A new study by Jeffrey R. Brown of Harvard, Olivia S. Mitchell of Wharton and James M. Poterba of MIT for Wharton’s Pension Research Council shows that middle-income investors approaching retirement age may be missing a good bet if they overlook annuities. The authors undertook new calculations of the money’s worth of nominal (i.e., not inflation-indexed) annuities and found values between 90 cents and one dollar for each premium dollar paid by the average annuitant. (“Money’s worth” expresses the present value of future benefits relative to their purchase price.)

While that kind of return may not seem much of a match to mutual funds and other investments, people don’t buy annuities to get wealthy. They buy them to protect their existing wealth, accumulated by years of hard work, against the possibility that they might exhaust those funds before they die. “Mutual funds do not protect against longevity risk, the risk of outliving your assets,” notes Mitchell. “If you buy an annuity, it makes sure that you don’t run out of money when you are in your 80’s or beyond.”

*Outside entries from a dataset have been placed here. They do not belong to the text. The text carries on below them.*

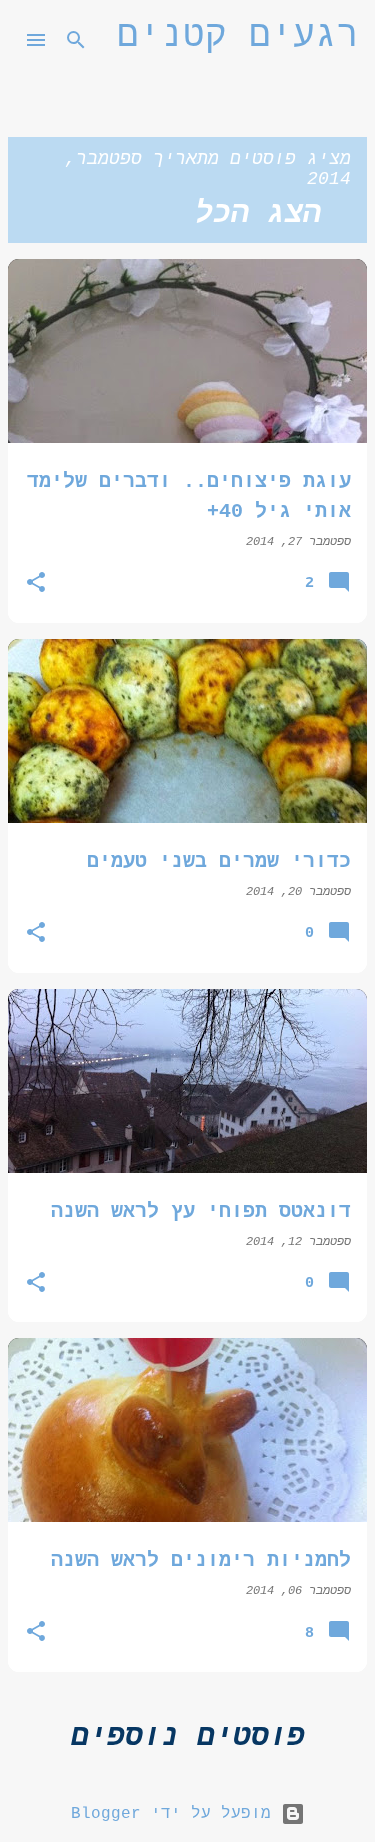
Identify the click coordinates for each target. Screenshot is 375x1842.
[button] (36, 584)
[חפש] (76, 40)
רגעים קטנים (238, 36)
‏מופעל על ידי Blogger (176, 1814)
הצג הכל (258, 214)
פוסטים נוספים (188, 1737)
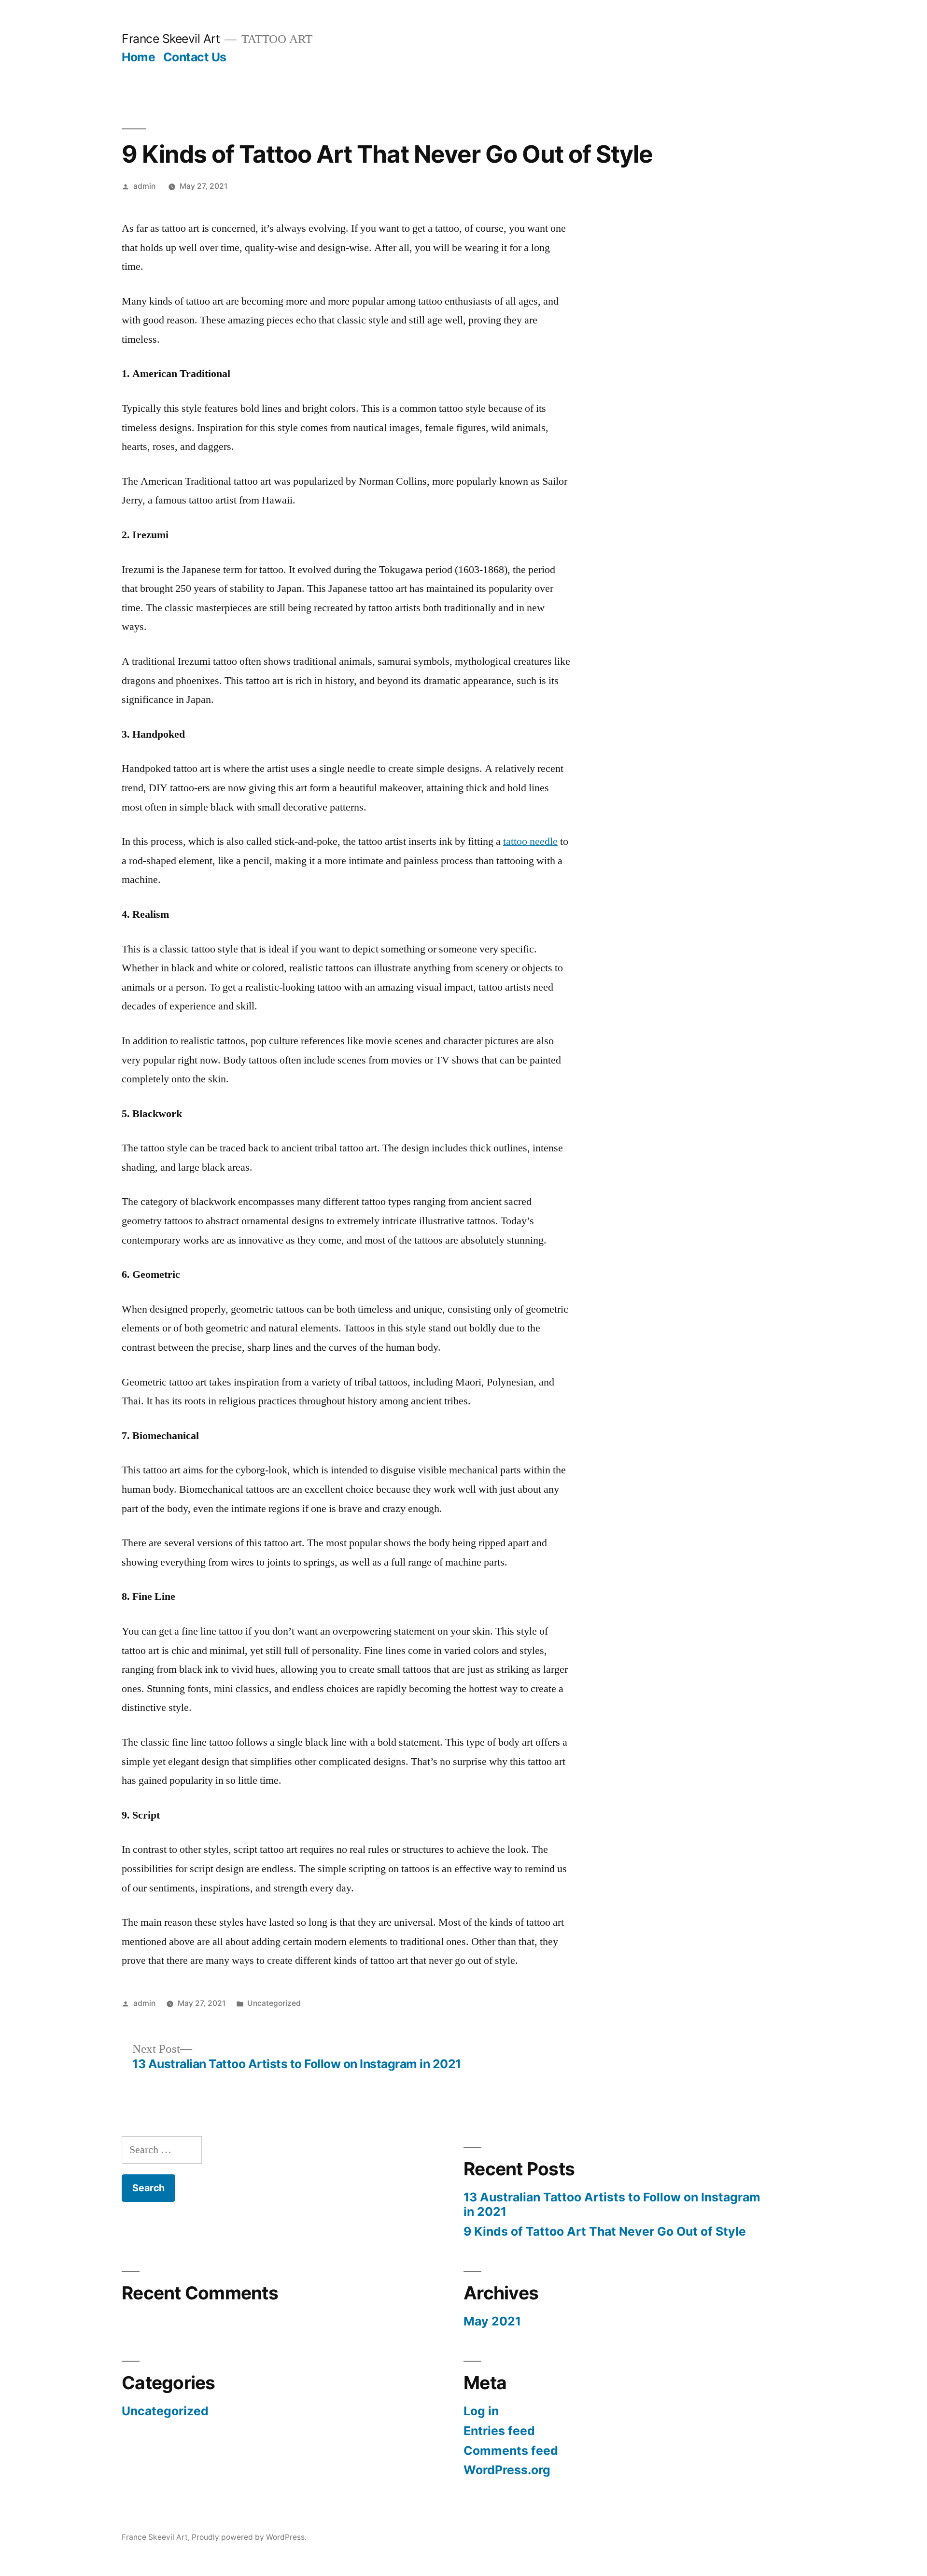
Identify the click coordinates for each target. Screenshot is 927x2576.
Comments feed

Commenting on the study, Mitchell says an important finding was the impact of longevity on the value of annuity payouts. “Mortality patterns differ between typical annuity buyers and people in the population at large,” she notes. (One reason for this is that people who don’t expect to live long don’t buy annuities.)

Due to their longevity, annuity buyers get more for their money than might be expected. The study found that money’s worth from annuities for a randomly selected person in the population equals 80% to 87% of the cost of buying these products. When the payout is calculated over the longer average lifetime of the typical annuity buyer, however, this value soars to around 95% to 97%. “The money’s worth of annuities has also risen in the U.S. over the last decade, making them a more attractive component of the retirement portfolio than in the past,” Mitchell says. “We also found that the money’s worth values for nominal annuities are remarkably similar across the developed world.”

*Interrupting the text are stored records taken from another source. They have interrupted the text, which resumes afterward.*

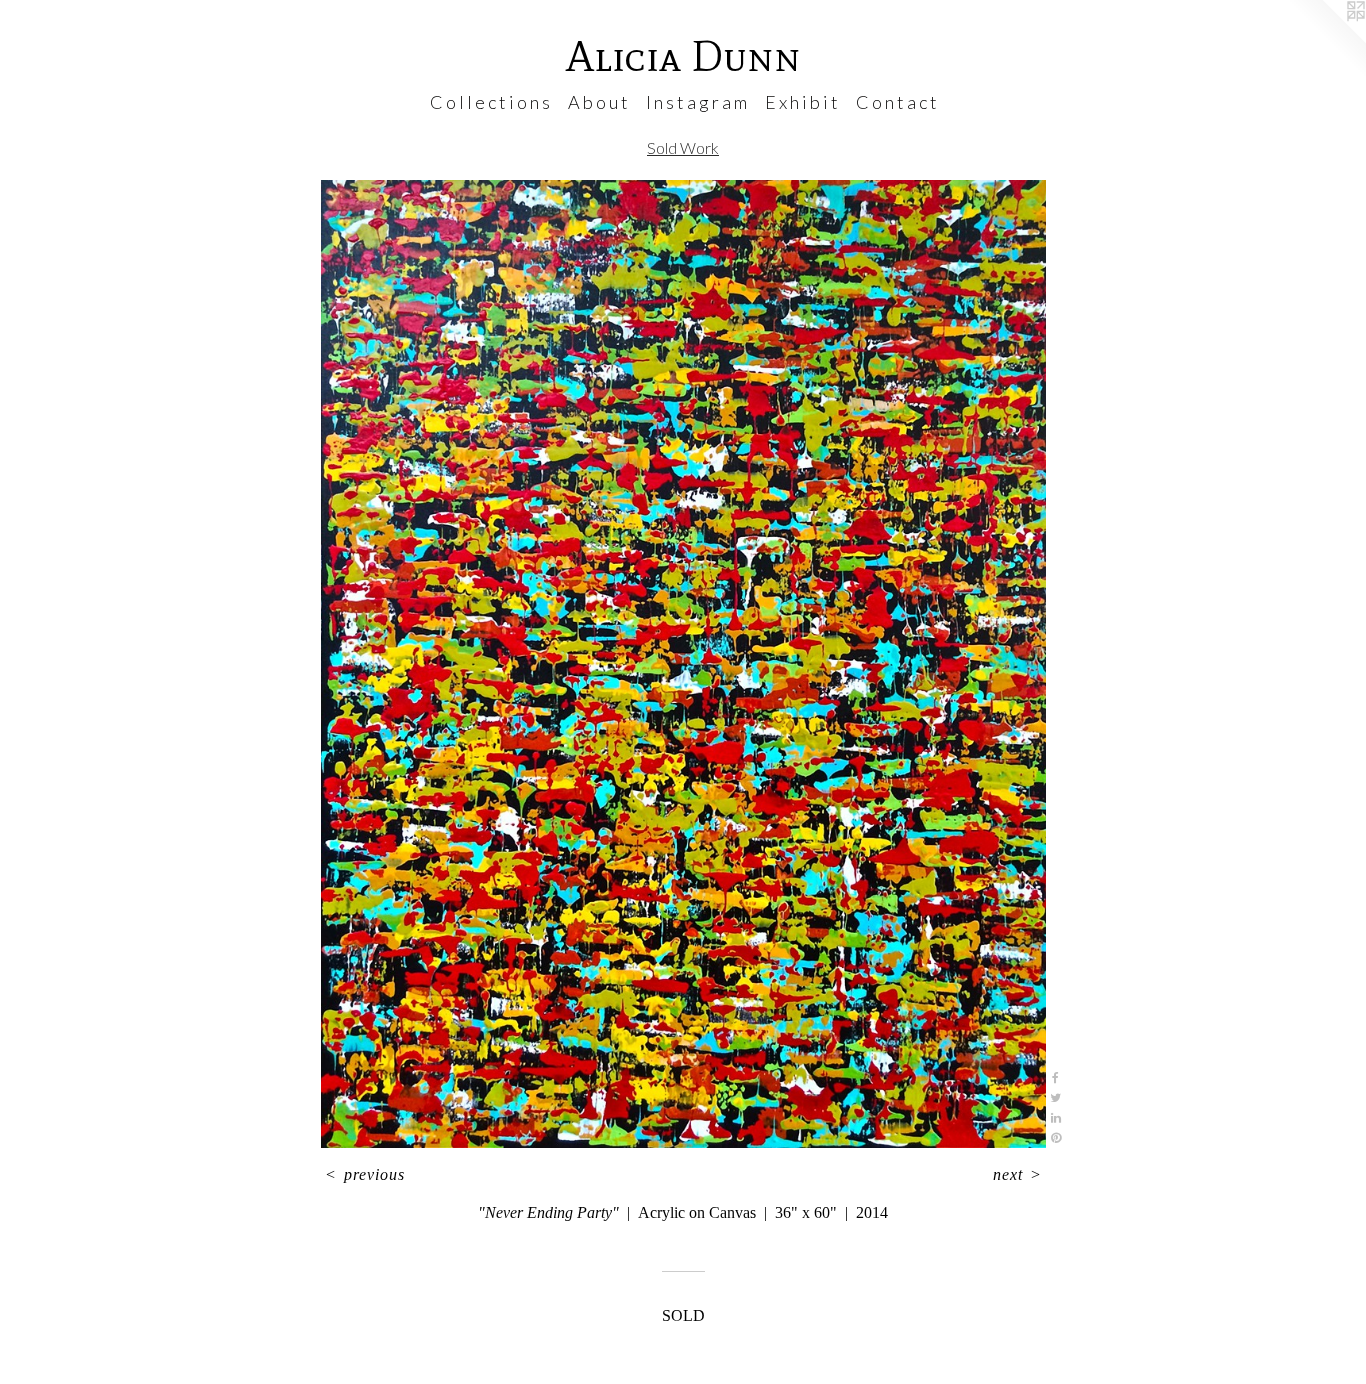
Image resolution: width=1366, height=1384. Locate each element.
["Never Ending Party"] (683, 664)
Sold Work (683, 147)
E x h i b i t (801, 102)
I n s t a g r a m (696, 102)
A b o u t (598, 102)
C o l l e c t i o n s (490, 102)
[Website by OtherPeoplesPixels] (1326, 40)
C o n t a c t (896, 102)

An important innovation of the research was the way the authors applied interest rate yields to calculate future annuity payouts. They based their calculations not only on the relatively conservative yields projected for U.S. Treasury bonds but also for the return on investments in relatively risky corporate bonds. They found that yields for 30-year corporate bonds carrying Best’s BAA rating are typically between 90 and 140 basis points higher than for Treasuries of the same maturity.

The study team used those data to calculate the expected present discounted value (EPDV) of several hypothetical annuities. The EPDV is the amount that would be required now to buy an annuity payable in the future. For a 65-year-old man with an average annuitant’s life expectancy buying a $100,000 annuity, for instance, the study team’s findings suggest an EPDV of $97,000 with the Treasury yields, compared to $88,100 with the corporate yields.

The authors also turned their attention to a kind of annuity that has almost no market in the U.S.: the inflation-indexed annuity. “Inflation-indexed annuities provide protection not only against longevity risk but also inflation risk,” notes Mitchell. “There is no other asset that can protect against both risks.”

Perhaps U.S. investors don’t understand the substantial value of inflation protection, or it may be that because inflation-protected securities are still novel products, it will take time for them to attract a substantial following among the investing public, Mitchell adds.

The study team found that inflation protection adds more than 15% to the cost of a policy, compared to a nominal annuity – and this may be another reason why investors shy away from this kind of product. It may take a period of hyperinflation before consumers realize how swiftly ballooning costs of living could demolish their assets.

On the assumption that the stock market provides some protection against inflation, many investors turn to equity-linked annuities. These combine a fixed-income element with a variable element, consisting of a portfolio of stock market index options. The added income generated by common stocks make them willing to put up with the volatility of the annuity’s payouts. But does it provide inflation protection? Brown, Mitchell and Poterba show that the U.S. stock market has historically not provided a good inflation hedge over the short term. Even low rates of inflation can do great damage over 20 to 30 years to the elderly, Mitchell points out.

As Americans take on increasing responsibility for managing their retirement assets, economists see annuities as a way to convert their accumulated wealth into post-retirement income. The fact that the market for annuities remains small may reflect a complacent assumption that economic prosperity will endure indefinitely. Perhaps the recent stock-market wobble will shake that certainty. If that happens, annuities could emerge as major products in the financial marketplace.